> WRITTEN TASKS
1. In the liturgy text, what does it say the purpose of the liturgy should be?
2. Please translate this sentence from the liturgy text into Spanish: "The liturgy constantly nudges us to change."
3. Print the liturgy text from "But, the purpose" to "image of Christ?".

> DOCUMENT TEXT
————————

Paul does not use the word “understanding” or “wisdom,” but he says, “For those he foreknew he also predestined to be conformed to the image of his Son.” Such conformity to the Son certainly involves living by God’s wisdom.
In the Gospel, Jesus compares the kingdom to a pearl and a treasure, worth seeking at all costs. That’s another strong statement that God’s way is better than what the world values.
So what does all this have to do with liturgy? We might ask ourselves just why we gather for worship. It is an expectation and a commandment, though that seems to motivate fewer people these days. But, what is the liturgy supposed to do for us? What are we seeking when we come to church?
For some, of course, it’s just habit. For others, it is a comfort, a reassurance of God’s care. For some, no doubt, it’s insurance against eternal damnation. For some, it offers important social contact.
But, the purpose of the liturgy should be the furtherance of the kingdom of God. That kingdom is not a political system or a nation. The kingdom exists wherever people align their minds and hearts and lives with God, whenever people allow God to reign. That’s what the liturgy invites us to do, cajoles us to accept, encourages us to embrace. The liturgy constantly nudges us to change. Isn’t that why we really gather — to let God change us, make us better, conform us more fully to the image of Christ?
And how does the liturgy do it? There are many ways. Certainly, the proclamation and preaching of the word of God is crucial. It calls us, challenges us, comforts us and encourages us. That’s why planners should be ever vigilant to make sure lectors are well-trained and well-prepared each week. It’s why preachers need to devote significant time each week to homily preparation. It’s why we need silence before and after each reading and homily so that the word has time to sink in.
The actions that we do also shape us. Singing together unites us, sometimes in spite of ourselves, in one voice. Sharing Communion is all about unity with one another in Christ, which should be reflected in the Communion song and maintaining a common posture during the procession until all have received.

————————

> PROVIDED MATERIAL
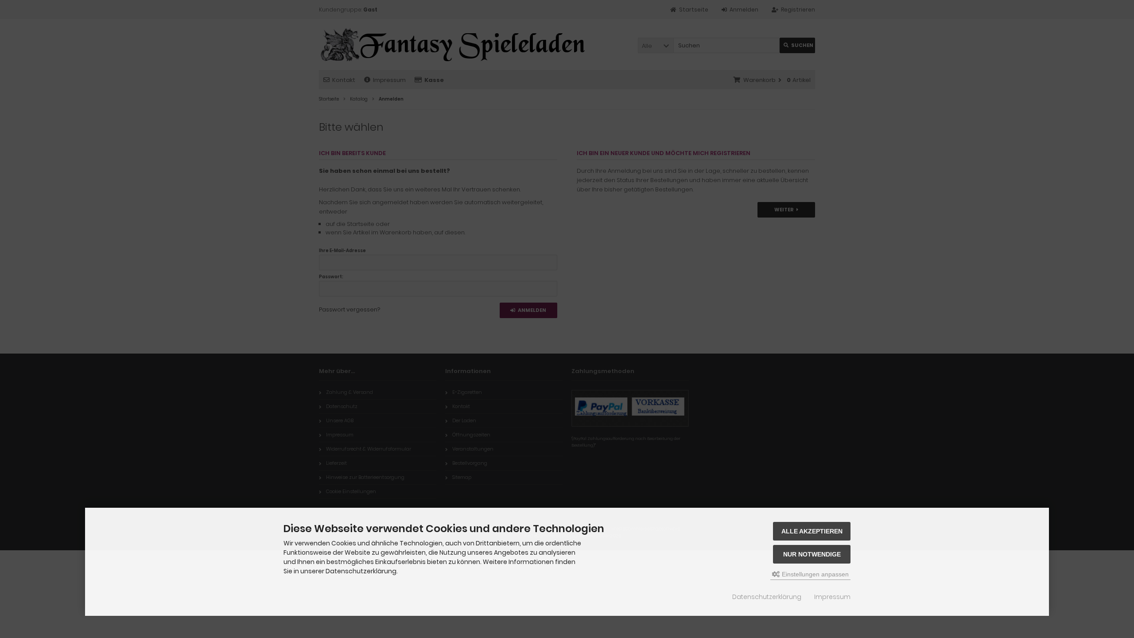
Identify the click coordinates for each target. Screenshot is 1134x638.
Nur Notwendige (812, 554)
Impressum (832, 596)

————————

> ANSWERS BELOW
1. The furtherance of the kingdom of God.

2. La liturgia nos impulsa constantemente a cambiar.

3.
But, the purpose of the liturgy should be the furtherance of the kingdom of God. That kingdom is not a political system or a nation. The kingdom exists wherever people align their minds and hearts and lives with God, whenever people allow God to reign. That’s what the liturgy invites us to do, cajoles us to accept, encourages us to embrace. The liturgy constantly nudges us to change. Isn’t that why we really gather — to let God change us, make us better, conform us more fully to the image of Christ?